The Austro-Hungarian Empire was forced to use five corps with a collective strength of 153,300 soldiers and 112 guns to subdue Bosnia and Herzegovina. The General Staff estimated there were 79,000 armed insurgents assisted (illegally) by 13,800 regular Ottoman soldiers with about 77 guns. Total Austro-Hungarian losses were almost 5,200: 946 dead, 272 missing, and 3,980 wounded. The unexpected violence of the campaign led to recriminations between commanders and political leaders. There is no reliable estimate of Bosnian or Ottoman losses. During the campaign, an article in the German-language Hungarian newspaper Pester Lloyd criticising the army's preparedness for the occupation was censored on the orders of Emperor-King Franz Joseph.

==Aftermath==

Following the occupation of Bosnia and Herzegovina, Austria-Hungary also occupied the Sanjak of Novi Pazar on September 10, 1879, implementing another one of the conclusions of the Congress of Berlin.

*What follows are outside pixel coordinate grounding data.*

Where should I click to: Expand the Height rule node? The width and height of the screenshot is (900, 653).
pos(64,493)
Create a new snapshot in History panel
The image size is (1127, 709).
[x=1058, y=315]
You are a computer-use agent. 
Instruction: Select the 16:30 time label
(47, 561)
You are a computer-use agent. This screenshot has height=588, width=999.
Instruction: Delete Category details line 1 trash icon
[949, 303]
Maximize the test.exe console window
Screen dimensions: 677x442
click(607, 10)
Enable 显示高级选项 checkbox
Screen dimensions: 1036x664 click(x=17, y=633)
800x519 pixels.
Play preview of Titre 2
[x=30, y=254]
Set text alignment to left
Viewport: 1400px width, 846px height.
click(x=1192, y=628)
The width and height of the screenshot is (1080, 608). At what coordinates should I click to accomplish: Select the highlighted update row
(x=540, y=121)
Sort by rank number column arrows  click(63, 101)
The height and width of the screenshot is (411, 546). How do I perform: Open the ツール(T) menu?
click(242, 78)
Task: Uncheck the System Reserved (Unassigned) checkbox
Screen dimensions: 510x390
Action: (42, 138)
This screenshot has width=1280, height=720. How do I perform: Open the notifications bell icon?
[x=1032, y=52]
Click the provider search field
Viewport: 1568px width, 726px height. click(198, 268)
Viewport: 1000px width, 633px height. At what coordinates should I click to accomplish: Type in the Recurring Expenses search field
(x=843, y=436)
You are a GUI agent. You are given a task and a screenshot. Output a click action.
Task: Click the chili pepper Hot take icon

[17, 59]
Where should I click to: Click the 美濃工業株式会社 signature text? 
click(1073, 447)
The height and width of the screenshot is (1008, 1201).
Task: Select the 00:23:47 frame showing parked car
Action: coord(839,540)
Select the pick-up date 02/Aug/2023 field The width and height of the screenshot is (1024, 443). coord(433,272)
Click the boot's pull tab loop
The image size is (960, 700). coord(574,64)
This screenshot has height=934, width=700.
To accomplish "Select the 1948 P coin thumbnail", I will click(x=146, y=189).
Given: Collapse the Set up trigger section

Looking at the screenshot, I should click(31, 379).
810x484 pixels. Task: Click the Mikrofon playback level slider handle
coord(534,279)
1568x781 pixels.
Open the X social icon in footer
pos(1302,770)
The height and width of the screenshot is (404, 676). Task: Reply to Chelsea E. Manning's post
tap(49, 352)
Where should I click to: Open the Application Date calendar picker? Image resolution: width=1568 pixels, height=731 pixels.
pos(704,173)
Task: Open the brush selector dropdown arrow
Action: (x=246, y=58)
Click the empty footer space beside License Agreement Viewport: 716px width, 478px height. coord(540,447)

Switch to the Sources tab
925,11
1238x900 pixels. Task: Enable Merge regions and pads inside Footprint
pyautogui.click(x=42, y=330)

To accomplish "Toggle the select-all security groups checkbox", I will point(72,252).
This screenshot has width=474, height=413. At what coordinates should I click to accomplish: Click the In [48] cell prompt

Tensions remained in certain parts of the country (particularly Herzegovina) and a mass emigration of predominantly Muslim dissidents occurred. However, a state of relative stability was reached soon enough and Austro-Hungarian authorities were able to embark on a number of social and administrative reforms which intended to make Bosnia and Herzegovina into a "model colony". With the aim of establishing the province as a stable political model that would help dissipate rising South Slav nationalism, Habsburg rule did much to codify laws, to introduce new political practices, and generally to provide for modernization.

==Legacy==
There is an exhibition in the Museum of Military History in Vienna about the 1878 campaign. It contains several items from the personal property of General Filipović, an insurgent banner and captured Ottoman weapons.